Work item: Would you transcribe the entries below, beginning at the line with "The image size" and ending after the line with "This screenshot has height=608, width=868.", exactly, with no picture and nothing more?

[Data extracts]

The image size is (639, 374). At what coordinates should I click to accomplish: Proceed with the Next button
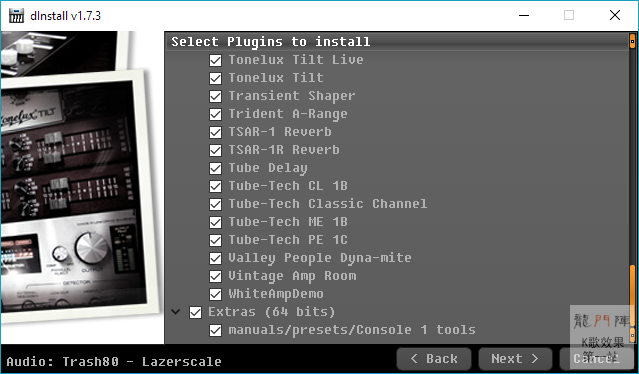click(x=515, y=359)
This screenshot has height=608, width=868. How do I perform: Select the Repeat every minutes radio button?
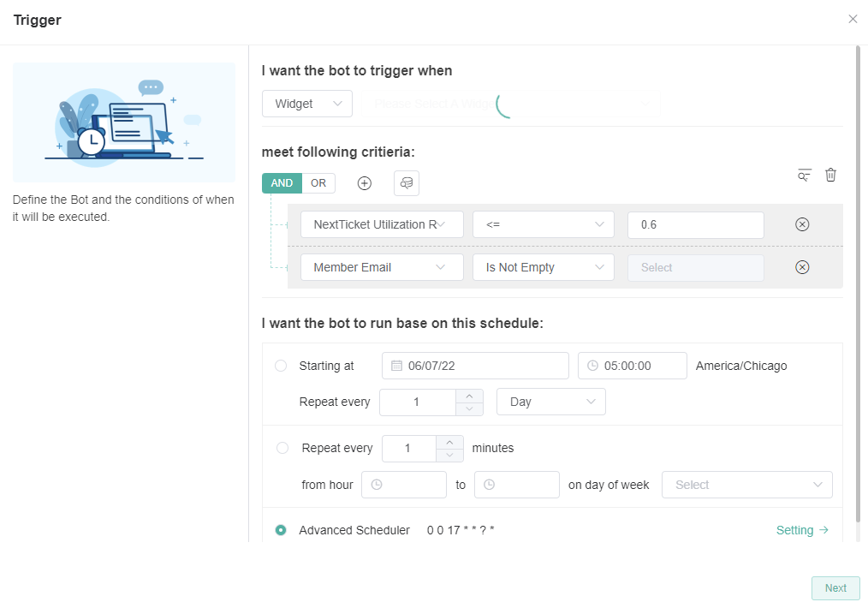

[/Data extracts]
[Data extracts]

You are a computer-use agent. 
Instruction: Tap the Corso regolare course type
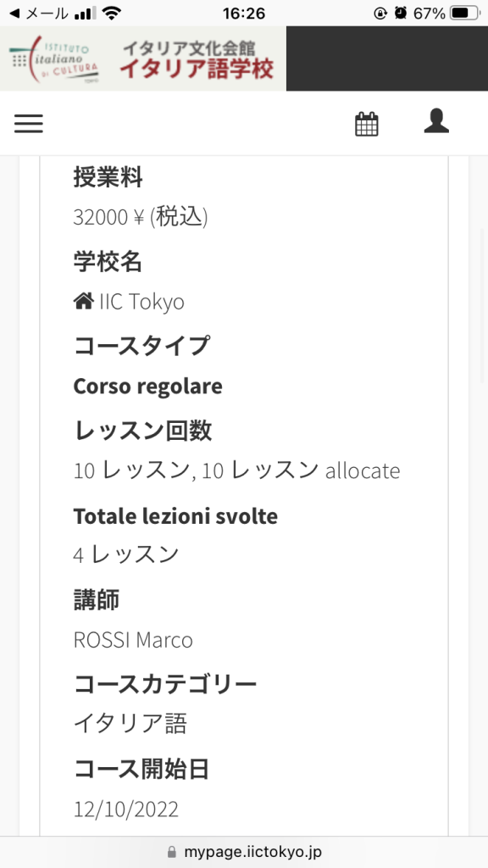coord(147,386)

[/Data extracts]
[Data extracts]

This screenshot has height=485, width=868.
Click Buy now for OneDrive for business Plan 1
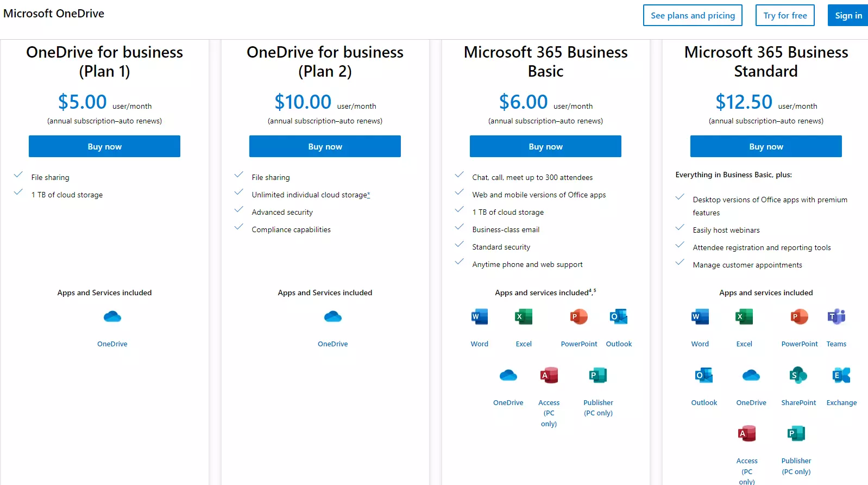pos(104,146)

[/Data extracts]

Reply:
The image size is (639, 374). At what coordinates should I click to accomplish: Proceed with the Next button
click(x=515, y=359)
This screenshot has height=608, width=868. How do I perform: Select the Repeat every minutes radio button?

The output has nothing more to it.